What you should do ->
Find the line with "How do I perform: Click the Back button?" and the line with "Apply the 无间隔 (No Spacing) style" in the entries below; output exactly those two lines, every line between them, and no others.

Material for the task ->
* * * * *

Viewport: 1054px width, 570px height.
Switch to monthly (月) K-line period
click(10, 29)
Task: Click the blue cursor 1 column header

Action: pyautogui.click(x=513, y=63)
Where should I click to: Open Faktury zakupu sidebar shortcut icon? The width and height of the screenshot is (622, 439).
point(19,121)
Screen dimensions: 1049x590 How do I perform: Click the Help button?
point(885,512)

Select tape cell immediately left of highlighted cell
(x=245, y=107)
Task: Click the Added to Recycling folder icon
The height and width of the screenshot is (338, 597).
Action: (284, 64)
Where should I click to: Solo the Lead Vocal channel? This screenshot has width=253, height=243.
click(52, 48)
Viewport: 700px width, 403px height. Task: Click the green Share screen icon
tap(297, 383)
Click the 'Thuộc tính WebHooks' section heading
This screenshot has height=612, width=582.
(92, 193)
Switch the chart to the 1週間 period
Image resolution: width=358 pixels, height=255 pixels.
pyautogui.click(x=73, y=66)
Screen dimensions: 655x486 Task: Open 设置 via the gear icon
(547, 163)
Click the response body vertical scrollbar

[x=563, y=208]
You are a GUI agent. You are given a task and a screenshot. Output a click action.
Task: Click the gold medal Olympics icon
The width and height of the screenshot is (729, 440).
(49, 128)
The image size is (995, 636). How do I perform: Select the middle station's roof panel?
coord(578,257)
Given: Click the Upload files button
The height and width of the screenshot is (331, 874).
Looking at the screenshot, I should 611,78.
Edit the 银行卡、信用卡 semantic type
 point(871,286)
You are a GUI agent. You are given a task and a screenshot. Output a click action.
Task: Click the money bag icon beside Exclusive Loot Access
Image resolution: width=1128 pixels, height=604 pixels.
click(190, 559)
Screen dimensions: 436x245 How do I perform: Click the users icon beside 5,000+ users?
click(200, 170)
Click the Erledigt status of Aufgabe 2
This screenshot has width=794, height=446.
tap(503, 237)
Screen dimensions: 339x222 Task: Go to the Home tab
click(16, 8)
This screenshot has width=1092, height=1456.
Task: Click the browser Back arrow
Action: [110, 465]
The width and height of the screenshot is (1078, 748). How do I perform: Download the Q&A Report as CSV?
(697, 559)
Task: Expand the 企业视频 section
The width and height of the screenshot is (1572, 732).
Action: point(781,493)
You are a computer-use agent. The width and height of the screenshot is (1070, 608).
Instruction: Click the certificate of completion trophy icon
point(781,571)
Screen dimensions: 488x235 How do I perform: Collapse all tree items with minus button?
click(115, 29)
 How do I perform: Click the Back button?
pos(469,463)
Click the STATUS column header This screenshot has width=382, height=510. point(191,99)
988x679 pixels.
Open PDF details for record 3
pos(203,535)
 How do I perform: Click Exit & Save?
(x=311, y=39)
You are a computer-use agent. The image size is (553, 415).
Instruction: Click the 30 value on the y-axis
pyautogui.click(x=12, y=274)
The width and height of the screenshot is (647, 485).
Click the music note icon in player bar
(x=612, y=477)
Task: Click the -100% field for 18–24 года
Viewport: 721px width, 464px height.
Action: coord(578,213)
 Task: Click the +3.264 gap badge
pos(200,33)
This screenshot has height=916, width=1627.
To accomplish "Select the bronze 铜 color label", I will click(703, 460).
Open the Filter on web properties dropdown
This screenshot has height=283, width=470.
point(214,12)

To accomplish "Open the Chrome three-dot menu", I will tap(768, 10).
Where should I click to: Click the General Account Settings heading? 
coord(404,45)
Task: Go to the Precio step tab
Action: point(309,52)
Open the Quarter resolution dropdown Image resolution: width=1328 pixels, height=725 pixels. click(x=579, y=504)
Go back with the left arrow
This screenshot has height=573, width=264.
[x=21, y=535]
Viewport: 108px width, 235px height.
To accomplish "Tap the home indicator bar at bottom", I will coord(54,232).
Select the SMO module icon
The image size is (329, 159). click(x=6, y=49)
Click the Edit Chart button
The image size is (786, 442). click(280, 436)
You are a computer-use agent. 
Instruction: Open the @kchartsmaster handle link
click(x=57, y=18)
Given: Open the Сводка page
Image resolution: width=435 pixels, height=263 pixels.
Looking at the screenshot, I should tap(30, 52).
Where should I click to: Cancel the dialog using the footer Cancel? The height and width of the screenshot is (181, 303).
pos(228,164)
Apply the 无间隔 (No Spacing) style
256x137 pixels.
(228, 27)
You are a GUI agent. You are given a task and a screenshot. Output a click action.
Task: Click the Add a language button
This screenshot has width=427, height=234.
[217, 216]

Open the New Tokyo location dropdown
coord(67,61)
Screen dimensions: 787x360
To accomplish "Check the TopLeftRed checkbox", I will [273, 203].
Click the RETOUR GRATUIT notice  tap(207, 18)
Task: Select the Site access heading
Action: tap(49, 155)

* * * * *

Final answer ->
 How do I perform: Click the Back button?
pos(469,463)
Click the STATUS column header This screenshot has width=382, height=510. point(191,99)
988x679 pixels.
Open PDF details for record 3
pos(203,535)
 How do I perform: Click Exit & Save?
(x=311, y=39)
You are a computer-use agent. The image size is (553, 415).
Instruction: Click the 30 value on the y-axis
pyautogui.click(x=12, y=274)
The width and height of the screenshot is (647, 485).
Click the music note icon in player bar
(x=612, y=477)
Task: Click the -100% field for 18–24 года
Viewport: 721px width, 464px height.
Action: coord(578,213)
 Task: Click the +3.264 gap badge
pos(200,33)
This screenshot has height=916, width=1627.
To accomplish "Select the bronze 铜 color label", I will click(703, 460).
Open the Filter on web properties dropdown
This screenshot has height=283, width=470.
point(214,12)

To accomplish "Open the Chrome three-dot menu", I will tap(768, 10).
Where should I click to: Click the General Account Settings heading? 
coord(404,45)
Task: Go to the Precio step tab
Action: point(309,52)
Open the Quarter resolution dropdown Image resolution: width=1328 pixels, height=725 pixels. click(x=579, y=504)
Go back with the left arrow
This screenshot has height=573, width=264.
[x=21, y=535]
Viewport: 108px width, 235px height.
To accomplish "Tap the home indicator bar at bottom", I will coord(54,232).
Select the SMO module icon
The image size is (329, 159). click(x=6, y=49)
Click the Edit Chart button
The image size is (786, 442). click(280, 436)
You are a computer-use agent. 
Instruction: Open the @kchartsmaster handle link
click(x=57, y=18)
Given: Open the Сводка page
Image resolution: width=435 pixels, height=263 pixels.
Looking at the screenshot, I should tap(30, 52).
Where should I click to: Cancel the dialog using the footer Cancel? The height and width of the screenshot is (181, 303).
pos(228,164)
Apply the 无间隔 (No Spacing) style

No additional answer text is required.